- Type: Formation
- Underlies: Mesilla Valley Formation
- Overlies: Smeltertown Formation
- Thickness: 106 feet (32 m)

Location
- Coordinates: 31°47′39″N 106°32′35″W﻿ / ﻿31.7940792°N 106.5430513°W
- Region: New Mexico
- Country: United States

Type section
- Named for: Cerro de Muleros (now Cerro de Cristo Rey)
- Named by: W.S. Strain
- Year defined: 1976

= Muleros Formation =

The Muleros Formation is a geologic formation in New Mexico, which is particularly well exposed at Cerro de Cristo Rey near El Paso, Texas. It preserves fossils dating back to the early Cretaceous period.

==Description==
The formation consists of highly fossiliferous nodular argillaceous (clay-rich) limestone at its base and in its upper portion, with shale dominating the middle section and interbedding with the limestone towards the top of the formation. Total thickness is 106 feet. The formation conformably overlies the Smeltertown Formation and grades into the overlying Mesilla Valley Formation.

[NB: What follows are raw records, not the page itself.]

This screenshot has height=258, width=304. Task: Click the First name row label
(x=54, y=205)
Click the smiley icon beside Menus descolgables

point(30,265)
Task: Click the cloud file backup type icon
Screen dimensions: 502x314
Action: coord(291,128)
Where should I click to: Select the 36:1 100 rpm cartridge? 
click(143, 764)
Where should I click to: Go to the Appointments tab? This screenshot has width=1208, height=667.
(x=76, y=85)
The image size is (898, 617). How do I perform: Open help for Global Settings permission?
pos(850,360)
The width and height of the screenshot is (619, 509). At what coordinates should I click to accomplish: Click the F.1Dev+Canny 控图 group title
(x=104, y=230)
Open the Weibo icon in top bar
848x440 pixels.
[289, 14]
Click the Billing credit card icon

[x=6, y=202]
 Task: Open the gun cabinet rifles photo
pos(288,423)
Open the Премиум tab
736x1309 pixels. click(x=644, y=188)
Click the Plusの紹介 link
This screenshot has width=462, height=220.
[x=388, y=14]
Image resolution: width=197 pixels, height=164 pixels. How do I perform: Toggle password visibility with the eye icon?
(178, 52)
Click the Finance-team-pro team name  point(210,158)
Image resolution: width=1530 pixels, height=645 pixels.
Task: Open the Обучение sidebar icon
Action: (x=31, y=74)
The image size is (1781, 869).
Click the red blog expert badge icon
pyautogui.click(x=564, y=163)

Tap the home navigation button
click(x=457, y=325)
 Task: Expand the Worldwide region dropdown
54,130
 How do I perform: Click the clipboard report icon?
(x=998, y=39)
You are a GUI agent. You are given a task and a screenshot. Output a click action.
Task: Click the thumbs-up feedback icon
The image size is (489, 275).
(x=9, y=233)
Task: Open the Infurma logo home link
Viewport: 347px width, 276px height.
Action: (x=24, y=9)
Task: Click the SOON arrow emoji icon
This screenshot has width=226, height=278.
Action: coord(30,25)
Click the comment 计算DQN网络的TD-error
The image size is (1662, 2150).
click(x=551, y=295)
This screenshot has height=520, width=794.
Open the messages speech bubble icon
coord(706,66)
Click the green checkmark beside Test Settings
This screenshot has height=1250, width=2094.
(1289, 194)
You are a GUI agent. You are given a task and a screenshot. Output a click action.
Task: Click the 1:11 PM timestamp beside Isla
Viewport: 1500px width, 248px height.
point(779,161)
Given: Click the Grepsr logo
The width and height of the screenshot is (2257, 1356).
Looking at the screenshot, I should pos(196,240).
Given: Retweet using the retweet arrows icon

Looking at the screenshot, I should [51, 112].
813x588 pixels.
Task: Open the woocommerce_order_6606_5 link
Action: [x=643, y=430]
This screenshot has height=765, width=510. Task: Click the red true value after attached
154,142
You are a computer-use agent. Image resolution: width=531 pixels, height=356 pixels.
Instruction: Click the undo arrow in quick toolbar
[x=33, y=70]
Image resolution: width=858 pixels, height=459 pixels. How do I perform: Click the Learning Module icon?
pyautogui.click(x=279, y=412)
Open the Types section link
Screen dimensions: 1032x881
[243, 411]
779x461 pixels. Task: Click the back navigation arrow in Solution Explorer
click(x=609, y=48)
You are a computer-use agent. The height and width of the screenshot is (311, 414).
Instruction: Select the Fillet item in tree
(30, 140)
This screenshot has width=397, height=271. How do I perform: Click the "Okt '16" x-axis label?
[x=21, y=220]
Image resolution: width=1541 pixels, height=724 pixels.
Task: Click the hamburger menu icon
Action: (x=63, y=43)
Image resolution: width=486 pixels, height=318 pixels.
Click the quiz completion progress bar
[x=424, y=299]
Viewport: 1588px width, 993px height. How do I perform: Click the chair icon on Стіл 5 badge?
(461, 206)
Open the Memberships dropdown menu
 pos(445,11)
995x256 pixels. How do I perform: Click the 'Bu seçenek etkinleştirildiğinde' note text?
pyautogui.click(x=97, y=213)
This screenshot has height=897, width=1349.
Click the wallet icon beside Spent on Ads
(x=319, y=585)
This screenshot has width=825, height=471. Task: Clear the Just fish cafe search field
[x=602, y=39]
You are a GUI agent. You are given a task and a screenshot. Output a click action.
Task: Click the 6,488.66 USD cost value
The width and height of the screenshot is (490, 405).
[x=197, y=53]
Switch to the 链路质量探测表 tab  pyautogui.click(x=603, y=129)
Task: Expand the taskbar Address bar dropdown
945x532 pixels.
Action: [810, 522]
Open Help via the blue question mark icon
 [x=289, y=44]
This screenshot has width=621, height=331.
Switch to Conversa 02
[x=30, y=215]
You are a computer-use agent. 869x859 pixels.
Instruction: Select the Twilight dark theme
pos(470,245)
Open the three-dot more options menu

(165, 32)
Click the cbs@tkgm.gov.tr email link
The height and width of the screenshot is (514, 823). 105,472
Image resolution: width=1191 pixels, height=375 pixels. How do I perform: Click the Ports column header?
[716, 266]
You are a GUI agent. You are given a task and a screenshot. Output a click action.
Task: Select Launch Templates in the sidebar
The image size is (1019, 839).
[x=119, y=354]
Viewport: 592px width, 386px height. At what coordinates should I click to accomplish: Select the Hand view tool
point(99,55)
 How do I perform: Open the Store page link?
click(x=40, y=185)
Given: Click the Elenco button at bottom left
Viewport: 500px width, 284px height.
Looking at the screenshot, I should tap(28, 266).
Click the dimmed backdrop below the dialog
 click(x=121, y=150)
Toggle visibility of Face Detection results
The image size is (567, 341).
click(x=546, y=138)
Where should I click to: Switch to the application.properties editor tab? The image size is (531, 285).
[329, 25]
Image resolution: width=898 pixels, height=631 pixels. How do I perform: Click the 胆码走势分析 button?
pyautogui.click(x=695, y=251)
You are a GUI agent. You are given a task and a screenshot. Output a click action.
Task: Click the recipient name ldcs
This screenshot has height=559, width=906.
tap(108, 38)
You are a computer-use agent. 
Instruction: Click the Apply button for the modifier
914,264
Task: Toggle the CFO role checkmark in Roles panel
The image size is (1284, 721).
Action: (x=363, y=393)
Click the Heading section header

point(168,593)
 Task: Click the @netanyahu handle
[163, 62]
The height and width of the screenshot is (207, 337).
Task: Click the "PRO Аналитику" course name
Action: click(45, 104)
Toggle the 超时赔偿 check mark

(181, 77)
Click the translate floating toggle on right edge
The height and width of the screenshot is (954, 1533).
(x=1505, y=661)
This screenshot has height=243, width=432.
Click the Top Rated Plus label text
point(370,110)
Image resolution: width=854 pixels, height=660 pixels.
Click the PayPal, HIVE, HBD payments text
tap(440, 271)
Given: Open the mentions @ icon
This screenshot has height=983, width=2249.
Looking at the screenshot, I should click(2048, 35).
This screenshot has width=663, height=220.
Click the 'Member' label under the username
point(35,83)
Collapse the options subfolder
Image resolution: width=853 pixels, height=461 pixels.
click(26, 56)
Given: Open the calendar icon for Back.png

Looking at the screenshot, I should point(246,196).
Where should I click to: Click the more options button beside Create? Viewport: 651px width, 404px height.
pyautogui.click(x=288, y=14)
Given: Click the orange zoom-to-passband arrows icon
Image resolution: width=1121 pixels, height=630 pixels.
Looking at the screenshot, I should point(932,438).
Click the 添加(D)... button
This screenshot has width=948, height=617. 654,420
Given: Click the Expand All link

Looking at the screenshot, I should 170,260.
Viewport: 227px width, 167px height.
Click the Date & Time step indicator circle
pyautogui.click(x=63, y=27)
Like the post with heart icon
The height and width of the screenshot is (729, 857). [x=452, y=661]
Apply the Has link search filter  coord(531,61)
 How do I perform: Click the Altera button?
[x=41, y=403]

The formation is interpreted as an outer shelf formation that later experienced shallowing and deposition of limestone in an inner shelf environment subject to storm influence, then deepened again to deposit shale with some storm layers.

==Fossils==
The formation contains at least 20 genera and 23 species of fossils. These include the molluscs Lima wacoensis Roemer, Lima mexicana Bose, Pecten texanus var. elongatus Bose, Pecten subalpinus Bose, Plicatula incongrua Conrad, Ostrea quadriplicata (Shumard), Texigryphaea washitaensis. Trigonia emery Conrad, Helicocryptus mexicanus Bose, and Turritella granulata Sowerby var. cenomanensis d'Orbigny and the echinoderm Heteraster bravoensis (Bose). These are characteristic of the Albian age. The formation is highly fossiliferous, with some beds consisting almost entirely of fossils of the oyster Texigryphaea washitaensis.

==History of investigation==
The beds making up the formation were first described by E. Bose in 1906 as subdivision 5 of his stratigraphic section. W.S. Strain assigned the name Muleros Formation to this subdivision in 1976.